> DATASET RECORDS
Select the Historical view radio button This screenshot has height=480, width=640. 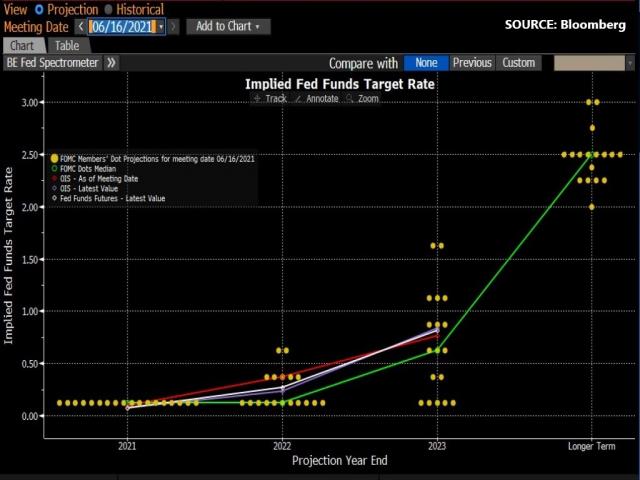[x=109, y=8]
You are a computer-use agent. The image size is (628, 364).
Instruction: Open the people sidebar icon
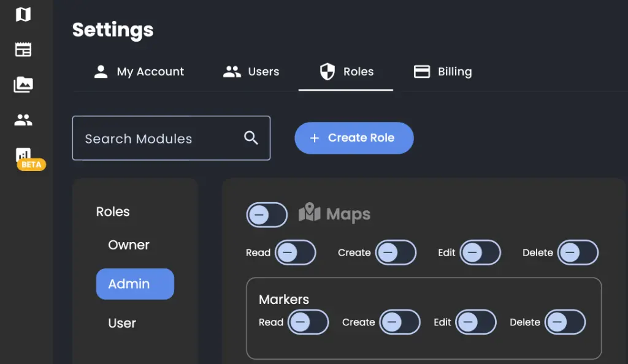pyautogui.click(x=23, y=119)
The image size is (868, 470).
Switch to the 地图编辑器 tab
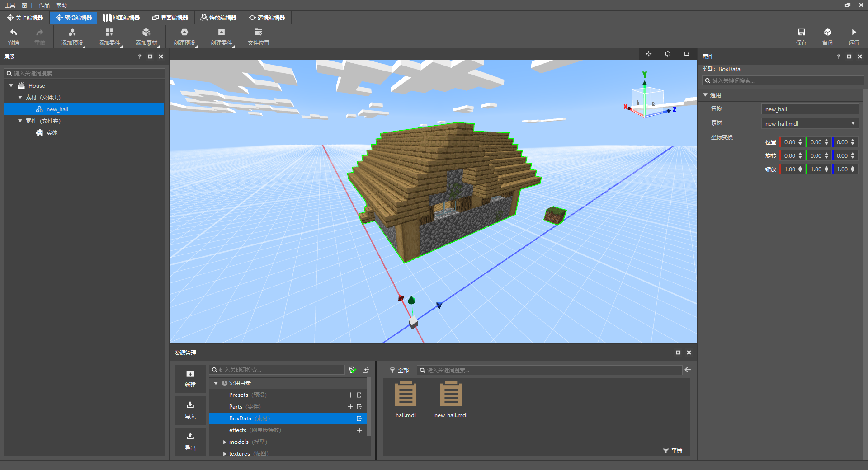tap(121, 18)
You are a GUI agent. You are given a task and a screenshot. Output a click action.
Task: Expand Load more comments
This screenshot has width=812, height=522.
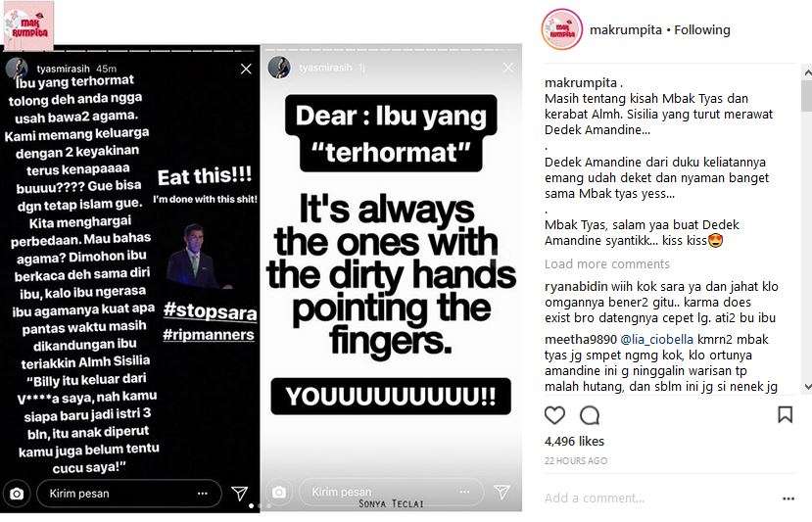[x=607, y=264]
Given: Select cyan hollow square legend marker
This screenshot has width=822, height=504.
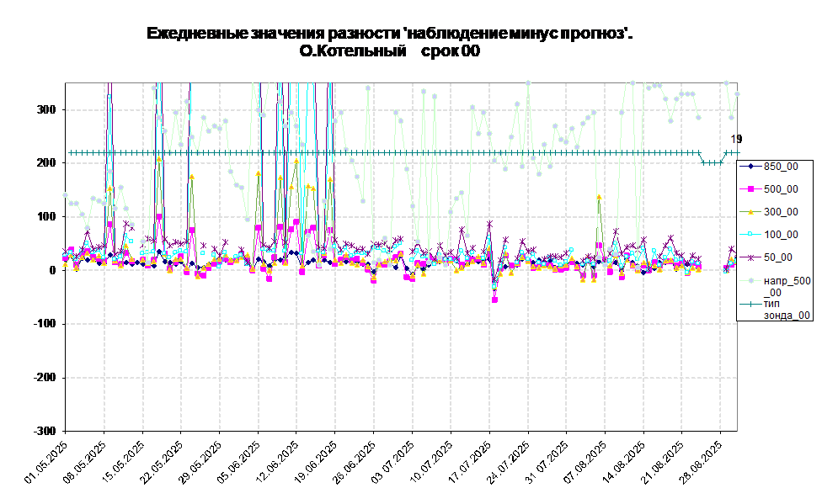Looking at the screenshot, I should coord(750,235).
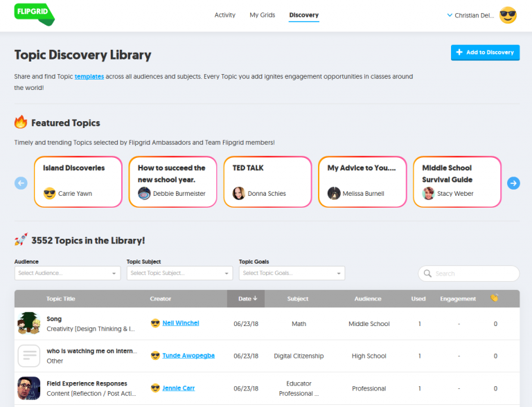This screenshot has height=407, width=532.
Task: Open creator Neil Winchel's profile link
Action: [180, 323]
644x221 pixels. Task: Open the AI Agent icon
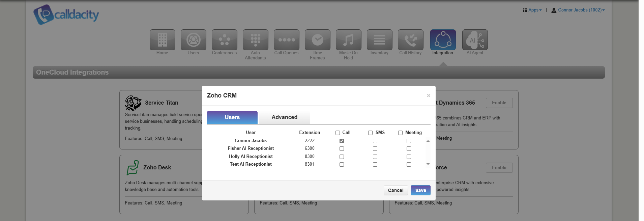pos(475,40)
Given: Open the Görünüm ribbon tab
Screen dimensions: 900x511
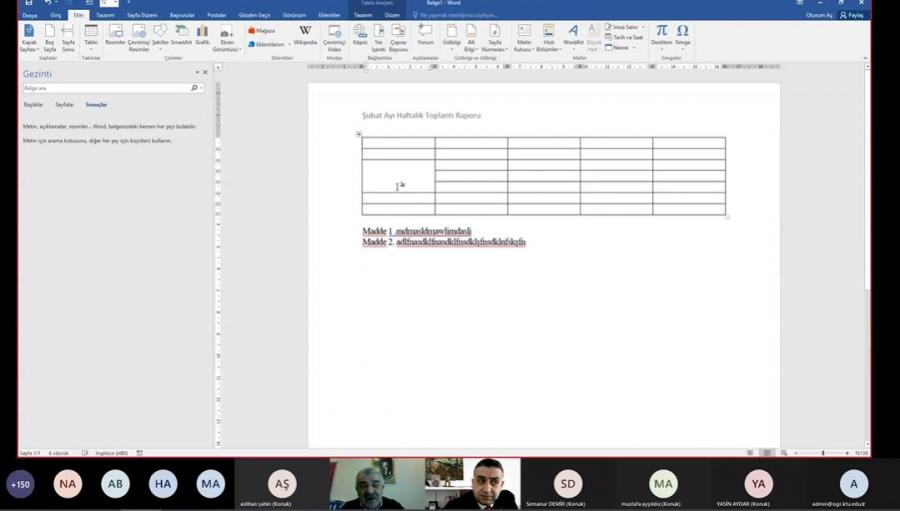Looking at the screenshot, I should [293, 16].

> WORK INSTRUCTION
Find the line that contains "Given: Select cyan", then write out that line and each one after it, exactly and with nothing else, through the end of the entries above, without the pictures.

> ANSWER SPACE
Given: Select cyan hollow square legend marker
This screenshot has width=822, height=504.
Looking at the screenshot, I should coord(750,235).
This screenshot has height=407, width=532.
Task: Open creator Neil Winchel's profile link
Action: [180, 323]
644x221 pixels. Task: Open the AI Agent icon
pos(475,40)
Given: Open the Görünüm ribbon tab
Screen dimensions: 900x511
Looking at the screenshot, I should [293, 16].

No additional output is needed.